The oilfield services company said it will raise its quarterly dividend by a penny to seven cents per share.
The increased dividend came as Precision Drilling said it earned $52.8 million or 18 cents per diluted share in its latest quarter, up from $29.4 million or 10 cents per diluted share a year ago.
Revenue increased 19.7 per cent to $584.6 million from $488.4 million in the same quarter last year.
The revenue and earnings were in line with analyst estimates compiled by Thomson Reuters.
Precision Drilling also said Monday that its capital spending plan will come in less than a summer forecast.
It expects its capital budget to total $908 million for the year, down from a plan for $934 million in July, due to the deferral of infrastructure and upgrade projects.
The adjustments follow a drop in the price of crude oil to about US$80 per barrel compared with more than US$100 a barrel in July.
“While overall customer demand may be impacted by further decreases in commodity prices, the demand for our Super Series fleet is expected to remain strong as a result of the value generated by these rigs,” Precision Drilling president and CEO Kevin Neveu said in a statement.
“We are encouraged by steps taken last week by the British Columbia government to improve the tax structure for (liquefied natural gas) investment and we continue to closely monitor the capital decisions of major operators as we expect to be a key service provider and partner in developing this important Canadian resource base.” .
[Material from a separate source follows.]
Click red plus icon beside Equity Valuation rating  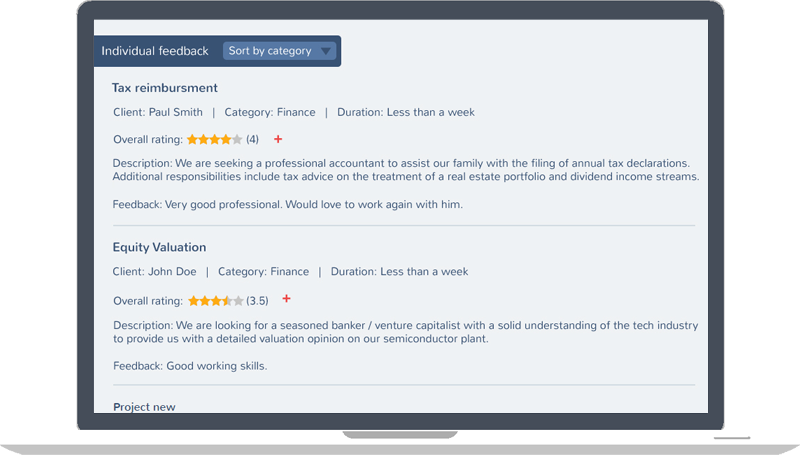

Neveu also said the United States has been its biggest source of growth and where it expects to expand its presence.
Precision Drilling is the first of Canada’s major oilfield services companies to report quarterly results. Other drilling companies that are set to report over the coming weeks include Trinidad Drilling (TSX:TDG) on Nov. 5 and Ensign Energy Services (TSX:ESI) on Nov. 10.
RBC Capital Markets analyst Dan MacDonald writes that stock prices in the sector will primarily be driven by commodity prices, which have been volatile.
“On the whole, we think it is too early for service providers to have insights into their clients’ 2015 spending plans, although management commentary is likely to be cautious,” MacDonald wrote.